Other fatal injury categories were more common among people 50 and under (continued): Unspecified head injuries accounted for 10.1% of injury deaths among those 50 or less, but only 6.6% among those over 50. Open wounds were more common among males than females. Open wounds of the head accounted for 10.0% of injury deaths among men and 3.4% among women. Open wounds of the thorax accounted for 3.5% of injury deaths among men and 1.2% among women.
5.4% of injury death certificates lacked any injury diagnoses. Some coroners and MEs follow the convention (which is permitted by coding rules) of letting a cause code represent the injury without any accompanying injury diagnosis code. Of the cases with at least one injury diagnosis code (the sub-sample used elsewhere in this study), 70.3% had a single injury diagnosis 19.6% had two injury diagnoses 6.4% had three injury diagnoses, and 3.6% had four or more injury diagnoses. Internal organ injuries of the head (i.e., brain injuries) and unspecified injuries of the thorax were especially likely to be accompanied by at least one other injury diagnosis (51.1% and 56.5%, respectively).
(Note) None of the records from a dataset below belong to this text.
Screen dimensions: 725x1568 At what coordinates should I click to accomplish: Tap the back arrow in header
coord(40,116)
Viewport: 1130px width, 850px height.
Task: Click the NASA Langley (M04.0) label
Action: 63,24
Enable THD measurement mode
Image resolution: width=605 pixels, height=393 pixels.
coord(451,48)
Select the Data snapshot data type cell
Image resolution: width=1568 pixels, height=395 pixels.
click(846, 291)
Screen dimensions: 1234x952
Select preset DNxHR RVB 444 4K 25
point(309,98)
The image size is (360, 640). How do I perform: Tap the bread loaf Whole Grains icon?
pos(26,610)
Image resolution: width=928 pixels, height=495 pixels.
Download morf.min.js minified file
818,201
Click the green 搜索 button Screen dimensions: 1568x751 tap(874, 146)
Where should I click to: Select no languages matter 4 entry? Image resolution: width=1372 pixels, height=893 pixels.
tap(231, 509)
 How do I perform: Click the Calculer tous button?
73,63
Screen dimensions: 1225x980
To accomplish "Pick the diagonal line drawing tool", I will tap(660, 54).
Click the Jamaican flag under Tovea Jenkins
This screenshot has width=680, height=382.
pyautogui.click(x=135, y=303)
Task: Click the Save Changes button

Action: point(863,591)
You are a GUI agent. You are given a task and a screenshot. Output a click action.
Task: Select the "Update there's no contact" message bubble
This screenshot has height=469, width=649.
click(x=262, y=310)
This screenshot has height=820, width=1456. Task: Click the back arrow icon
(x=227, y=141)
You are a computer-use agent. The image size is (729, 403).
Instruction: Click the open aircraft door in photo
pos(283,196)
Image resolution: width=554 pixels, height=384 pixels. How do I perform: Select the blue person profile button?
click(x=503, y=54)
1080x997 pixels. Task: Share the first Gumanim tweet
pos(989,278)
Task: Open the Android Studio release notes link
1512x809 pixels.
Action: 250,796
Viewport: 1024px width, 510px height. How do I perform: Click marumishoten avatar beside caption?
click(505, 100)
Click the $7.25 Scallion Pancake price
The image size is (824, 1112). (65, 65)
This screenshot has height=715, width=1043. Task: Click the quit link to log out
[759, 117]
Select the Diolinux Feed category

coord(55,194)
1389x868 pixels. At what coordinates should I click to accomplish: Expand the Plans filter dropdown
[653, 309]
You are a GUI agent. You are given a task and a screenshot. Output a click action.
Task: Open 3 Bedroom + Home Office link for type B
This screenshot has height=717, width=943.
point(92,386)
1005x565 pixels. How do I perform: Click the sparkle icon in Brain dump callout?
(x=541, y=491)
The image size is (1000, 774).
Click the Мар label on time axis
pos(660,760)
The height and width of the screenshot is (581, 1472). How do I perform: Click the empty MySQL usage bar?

Discussion This exercise gave a clearer picture of a known weakness of ICD-10 coded data - the heavy reliance on “multiple” and “unspecified” categories that are of little use to researchers. In our injury-codeddata, 31.5% of deaths with injury diagnoses have a multiple or unspecified code for either the nature of injury or the body region, and 13.6% have both.
Conclusion • The SAS algorithm successfully assigned body region and nature of injury classifications to a multi-year ICD-10 coded mortality dataset. • This new injury diagnosis matrix and the SAS algorithm that embodies it will constitute a useful tool for the description and analysis of fatal injury data. The matrix will serve as an initial injury classification benchmark for ICD-10 (and, later, during the transition to ICD-10-CM coding for medical data).
The algorithm proved robust against a large mortality dataset that could reasonably be expected to provide a sufficient test, but it should be validated against other datasets before being widely circulated. The heavy use of “multiple” and “unspecified” diagnoses will be a challenge to those using these ICD-10 coded data for injury research.